*EXERCISE OBJECTIVE*. Beginning at the line containing "Task: Click the third card's 사회복지시설 label", give again every line through the end of the data, unchanged and with both ends included. Drop any pictures.

________________

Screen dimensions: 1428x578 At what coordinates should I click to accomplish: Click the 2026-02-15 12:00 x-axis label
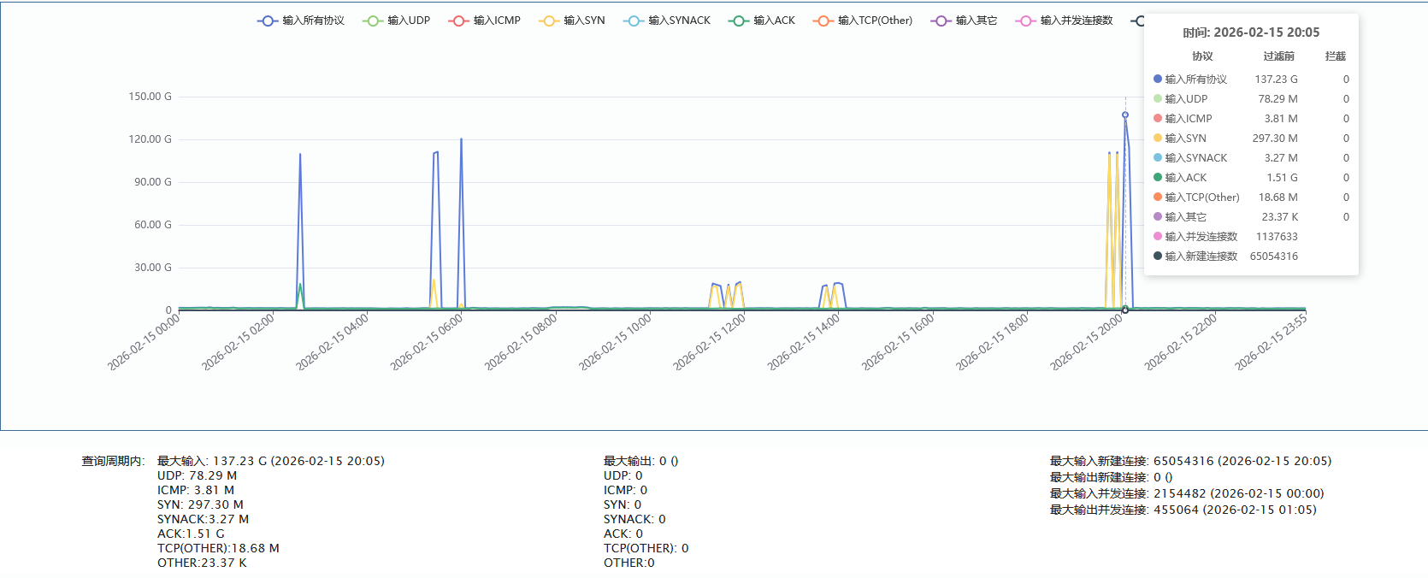[710, 341]
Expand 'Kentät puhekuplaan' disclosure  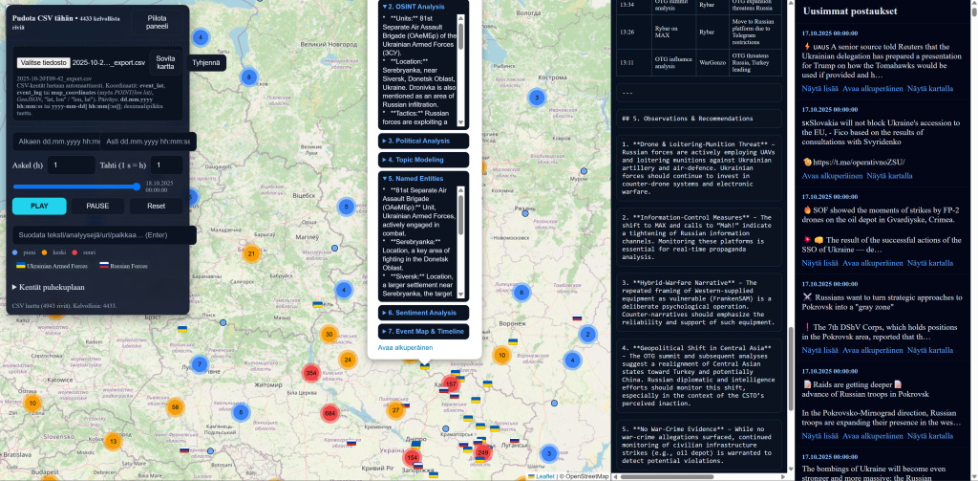[48, 286]
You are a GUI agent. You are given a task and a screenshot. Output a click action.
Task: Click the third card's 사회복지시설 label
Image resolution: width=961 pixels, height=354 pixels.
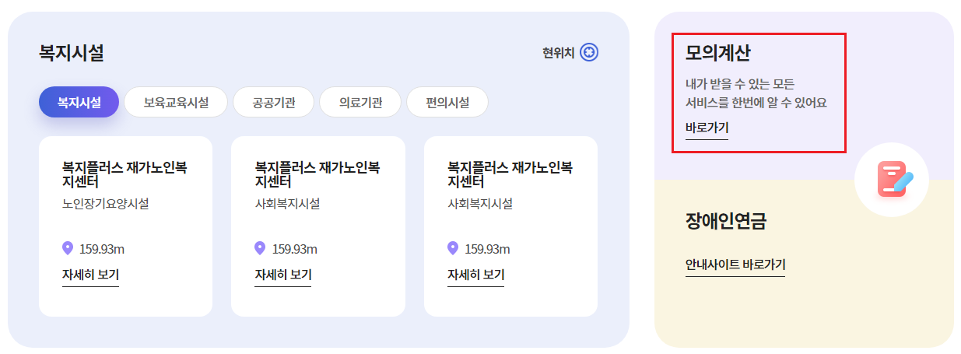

________________

*EXERCISE SOLUTION*.
Task: Click the third card's 사회복지시설 label
Image resolution: width=961 pixels, height=354 pixels.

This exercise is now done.